In the 1950s and early '60s, before air conditioning and television became fixtures, children played outside. Warm evenings brought out their parents to chat with neighbors and sip sweet tea. In the summers, children went to the community center for arts and crafts and attended Bible study at the Antioch Baptist Church, established in 1868 and the first of five churches in Bealsville.
With an emphasis on education, many Bealsville children went on to college and some returned to teach at Glover, including McDonald and Brown, who taught at the school in the 1960s and credited McDonald for her decision to become an educator.
"It's different now," said Rosalyn Wright Davis, 65, who grew up Bealsville and graduated from Florida A&M in 1971. "I don't know a lot of the people who live here. Back then, everybody knew everybody. And everybody watched out for each other. When the nonrelatives, people not related to the original settlers, moved in that's when the community started to change."
Protecting the community's history is important, residents say, because while other black communities founded after the Civil War dissolved under racially motivated violence, threats and unscrupulous landlords and bankers, Bealsville endured.
"Also, what you saw in a lot of all-black towns was a great migration from the South to the North in search of better lives, and this greatly affected the fabric of black communities," said Cheryl Rodriguez, a cultural anthropologist and associate professor of Africana Studies at the University of South Florida. "There are a number of factors that influence people to leave and it's not always by choice. Sometimes people leave out of necessity."
Recognizing the community's place in history, Bealsville Inc., worked to designate the Glover School, built in the 1930s, a historical landmark and obtained grants in 2005 and 2007 to renovate the school.
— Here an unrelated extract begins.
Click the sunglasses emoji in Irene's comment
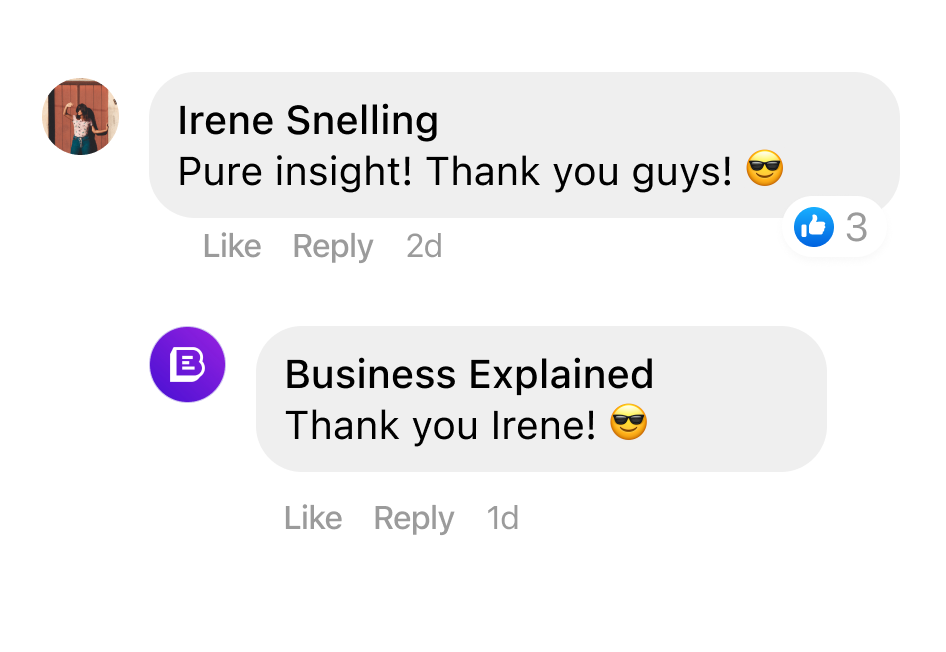The width and height of the screenshot is (946, 652). pos(765,171)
Every two years, the community holds a reunion for descendants of the original 12. At last year's reunion, Rosalyn Wright Davis suggested the county rename a street for Andrew Williams, a descendant who platted most of Bealsville's roads.
Higginbotham, who attended the reunion, suggested a historical marker as a quicker, less bureaucratic option. Bealsville Inc., working with county's historical advisory council set out to draft the plaque's language.
Davis who attended the unveiling with her mother, Audrey Wright, said she was thrilled at the outcome.
"You can't turn back the clock," she said. "All you can do is move forward and figure out ways to let our history be known."